My process for producing ‘Spring Surf’ began with a reference photo I took at Winchelsea Beach near Rye on a blustery day. I brightened the reference photo on my computer and looked at close ups to study the wave forms and colours more closely; I then interpreted this into what would work as a painting. I began creating the painting with a loose drawing to indicate areas of light and dark. This was followed by wet washes of watercolour over the entire paper. The next stage was to draw the details in, once the paint was dry, with a shading technique using a range of Caran d’Ache Grafwood pencils from B to 9B. I recently discovered Cretacolor Nero Pencils which are perfect for the darkest tones as they do not have a reflective finish as with the softest Graphite. I then continued to apply layers of Winsor & Newton Artists’ Watercolours until I had built up the range of tones and colours which I felt worked best. I could not erase any of my pencil marks or this would have removed some of the watercolour paint so I needed to get it right first time.

I had left some areas of white paper but the final stage involved adding the splashes of white foam. To achieve a random effect, I masked off some of the painting with scraps of paper before ‘flicking’ opaque white to get the finest blobs of spray.
I like to keep a rhythm while I am painting, continually readjusting colours and tones as I work. This paper is robust enough for me to both apply my pencil mark-making and to build up layers of watercolour and washes until I have achieved the balance I am trying to attain in my paintings.

A painting can be similar to a signature, I am told that my watercolour work is very recognisable. However I am eager to experiment with new subject matter, techniques and materials. I have recently begun combining my love of drawing with watercolours, this technique has been inspired by becoming an SGFA member.

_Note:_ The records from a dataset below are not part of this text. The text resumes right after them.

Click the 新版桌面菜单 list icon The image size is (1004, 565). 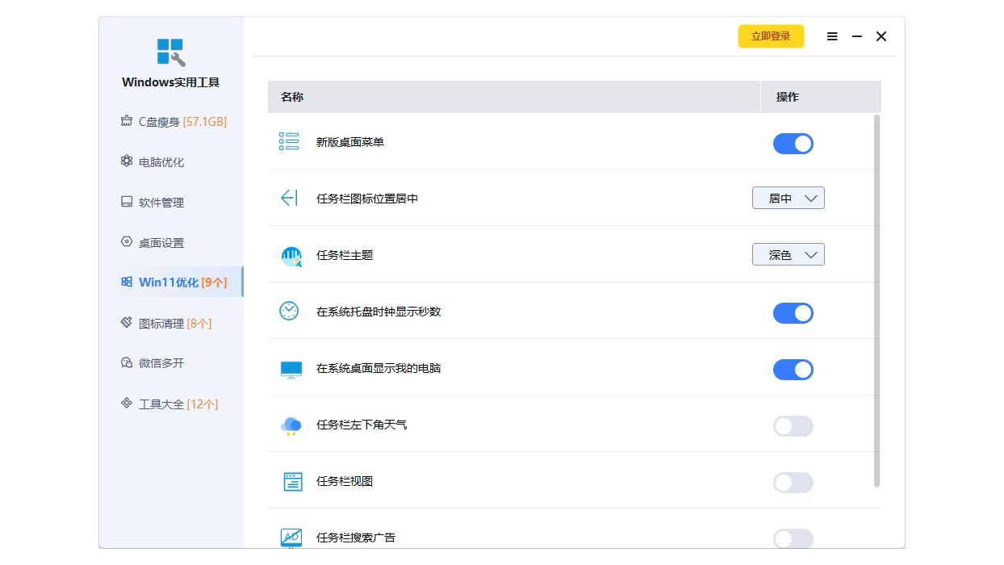tap(289, 142)
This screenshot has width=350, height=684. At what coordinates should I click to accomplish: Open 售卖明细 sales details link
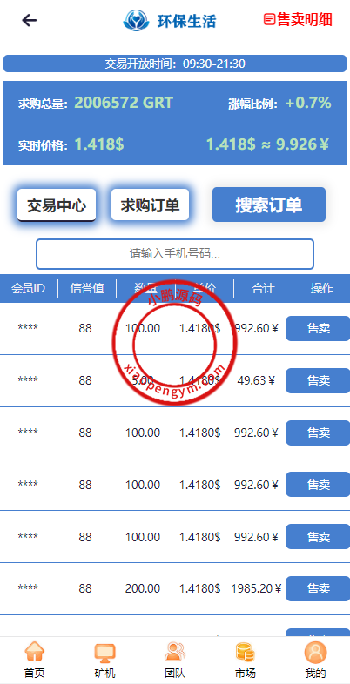[x=298, y=19]
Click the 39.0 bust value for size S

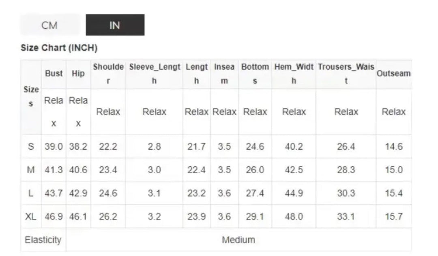[x=54, y=147]
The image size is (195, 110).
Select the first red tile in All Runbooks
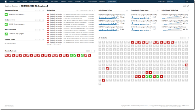(x=132, y=42)
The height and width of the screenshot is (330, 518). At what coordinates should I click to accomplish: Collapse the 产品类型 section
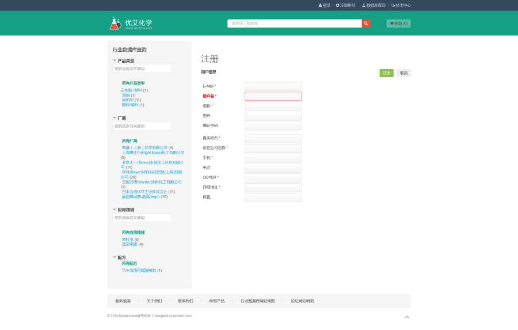[x=115, y=60]
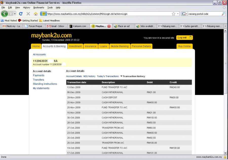228x160 pixels.
Task: Click inside the URL address field
Action: tap(106, 14)
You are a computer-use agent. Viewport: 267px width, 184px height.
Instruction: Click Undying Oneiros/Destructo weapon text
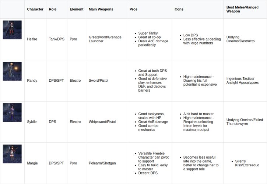coord(240,39)
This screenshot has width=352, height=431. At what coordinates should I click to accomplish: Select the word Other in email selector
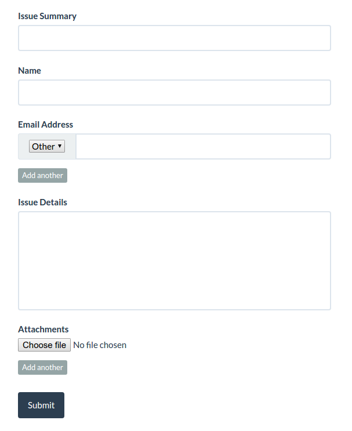(43, 147)
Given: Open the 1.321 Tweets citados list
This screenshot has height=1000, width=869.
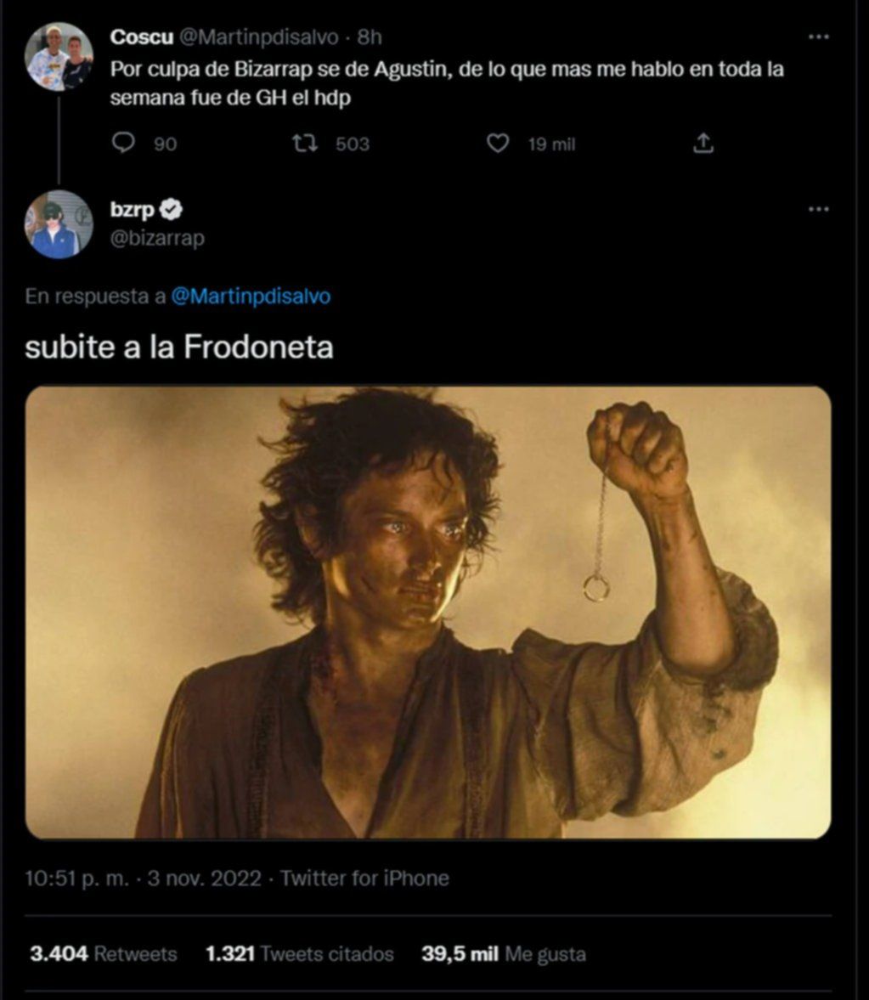Looking at the screenshot, I should click(300, 953).
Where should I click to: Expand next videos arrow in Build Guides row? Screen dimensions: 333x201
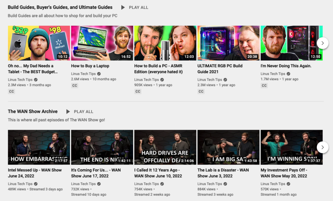tap(322, 43)
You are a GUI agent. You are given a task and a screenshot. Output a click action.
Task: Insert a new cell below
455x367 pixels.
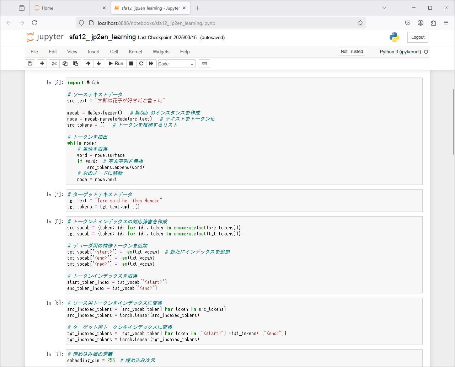(42, 64)
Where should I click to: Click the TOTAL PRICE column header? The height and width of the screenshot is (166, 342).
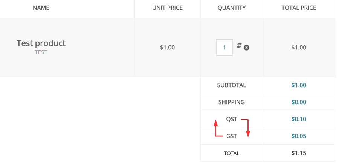click(299, 8)
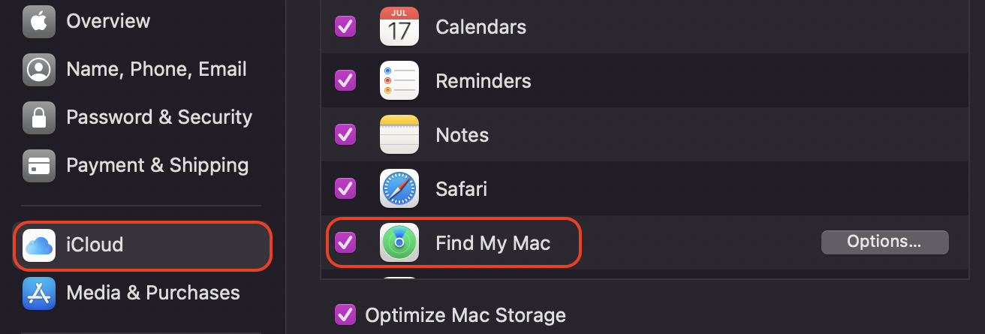The height and width of the screenshot is (334, 985).
Task: Click the Reminders app icon
Action: tap(399, 80)
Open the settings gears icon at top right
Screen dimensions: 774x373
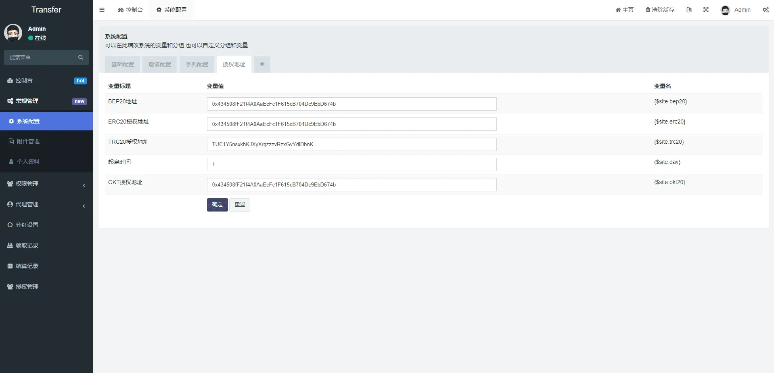[766, 10]
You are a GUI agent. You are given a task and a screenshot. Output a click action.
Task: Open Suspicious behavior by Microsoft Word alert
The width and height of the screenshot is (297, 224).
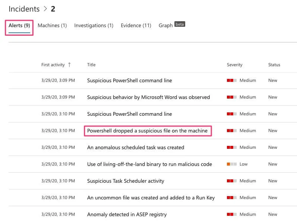(x=148, y=97)
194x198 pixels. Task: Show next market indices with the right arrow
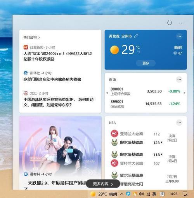click(185, 93)
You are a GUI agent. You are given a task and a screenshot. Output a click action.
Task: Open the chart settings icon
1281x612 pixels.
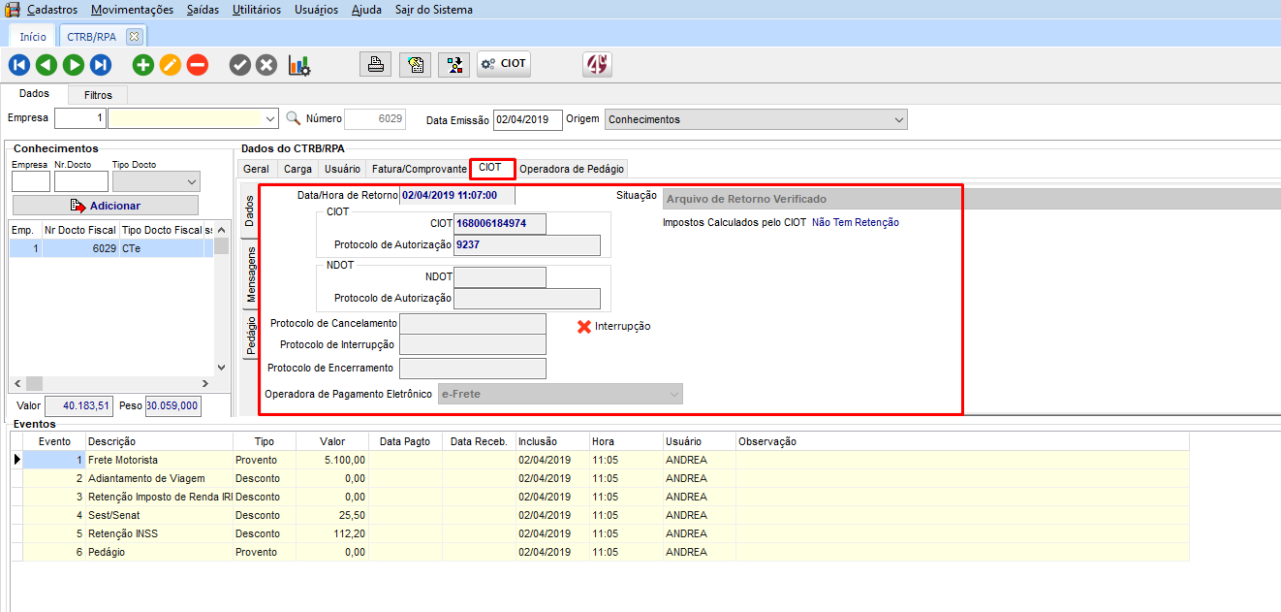(299, 65)
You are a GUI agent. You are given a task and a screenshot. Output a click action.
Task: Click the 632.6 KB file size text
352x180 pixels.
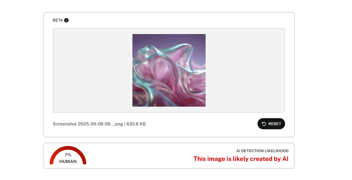coord(136,124)
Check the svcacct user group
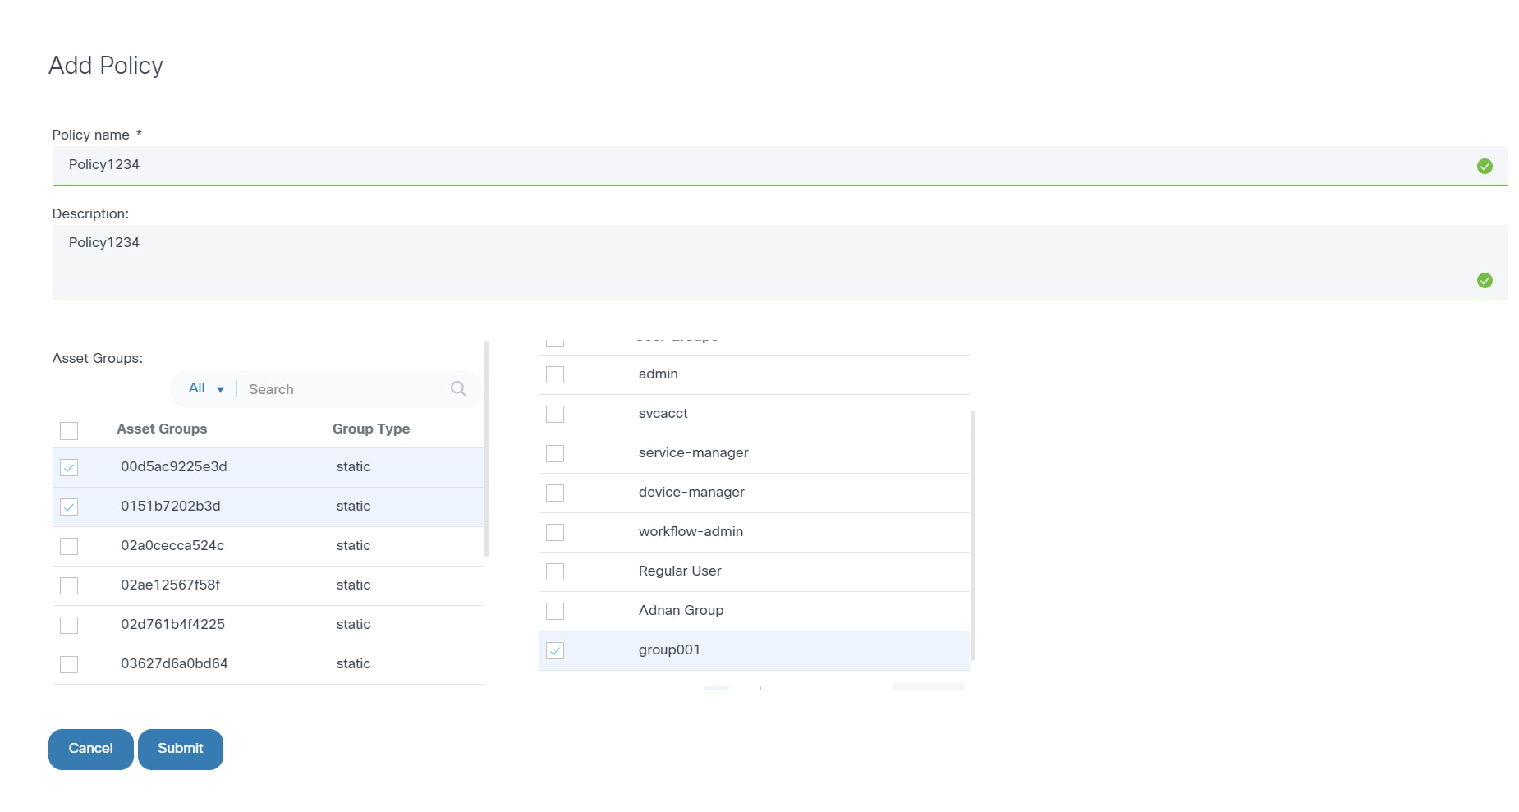This screenshot has width=1519, height=812. coord(555,414)
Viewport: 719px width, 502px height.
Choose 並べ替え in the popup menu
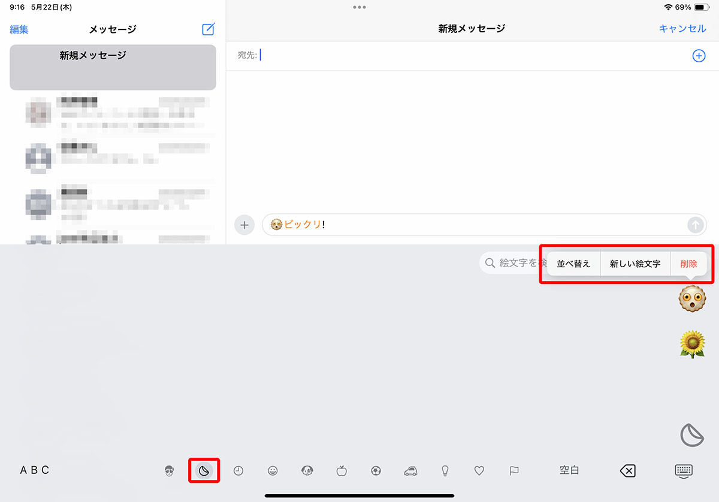[x=573, y=264]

This has meant that I needed to search for a paper which would suit both wet and dry mediums. I contacted Stillman & Birn and tested out free samples of different papers they had sent me, settling on their Beta paper (extra heavyweight, white, cold press) it was just what I had been looking for.


Felicity Flutter SGFA

Felicity Flutter ASGFA

Profile of the Artist: Felicity Flutter ASGFA

Felicity Flutter ASGFA began as a Graphic Designer. She has lived in South East England all her life and is inspired by the Kent and Sussex countryside. In 1992 Felicity began to concentrate on watercolour painting. Her landscapes have been exhibited with the Royal Institute of Painters in Watercolours and the Society of Women Artists as well as being shown in the Society of Graphic Fine Art shows. Alongside painting and drawing Felicity is a committee member for South East Open Studios and the Cranbrook Art Show.

Exhibitions this year include the South East Open Studios, “Florum”, Sevenoaks and regular slots at the Artichoke Gallery in Ticehurst, East Sussex.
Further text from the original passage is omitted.